------ EXTRACTED MATERIAL
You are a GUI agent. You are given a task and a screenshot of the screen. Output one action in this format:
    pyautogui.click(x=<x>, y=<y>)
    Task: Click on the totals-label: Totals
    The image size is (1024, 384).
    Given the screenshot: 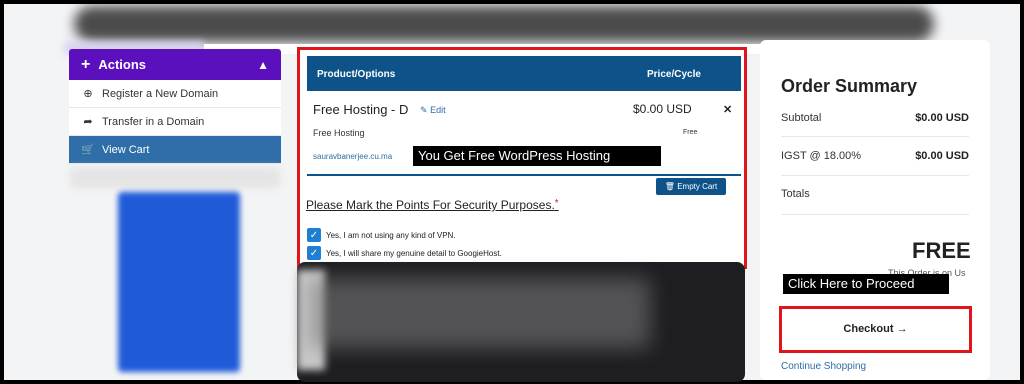 What is the action you would take?
    pyautogui.click(x=796, y=194)
    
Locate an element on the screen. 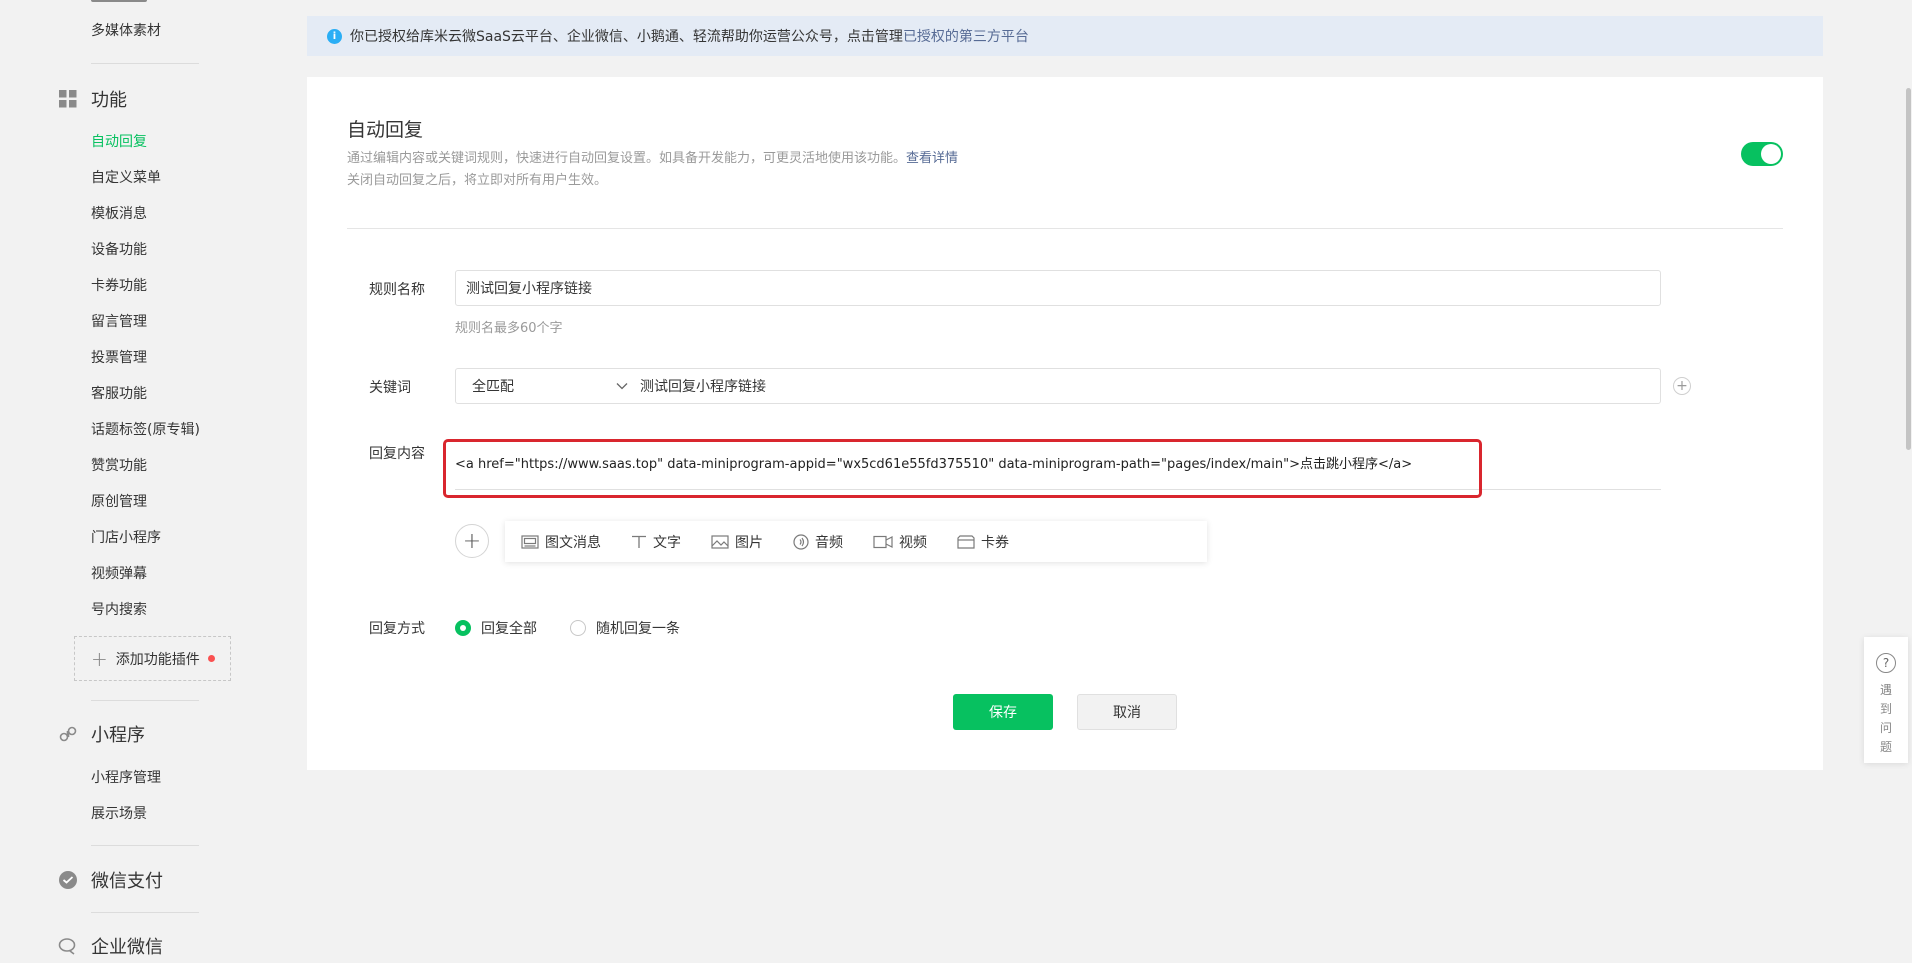 The image size is (1912, 963). audio-icon is located at coordinates (801, 542).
------------
• [PROBLEM REQUIREMENTS]
Reproduce the records word for word from the start through the line containing "The image size is (1024, 384).", with that line included.

• [TASK ANSWER]
You are a GUI agent. You are given a task and a screenshot of the screen. Output one action in this format:
    pyautogui.click(x=<x>, y=<y>)
    Task: Click on the totals-label: Totals
    The image size is (1024, 384).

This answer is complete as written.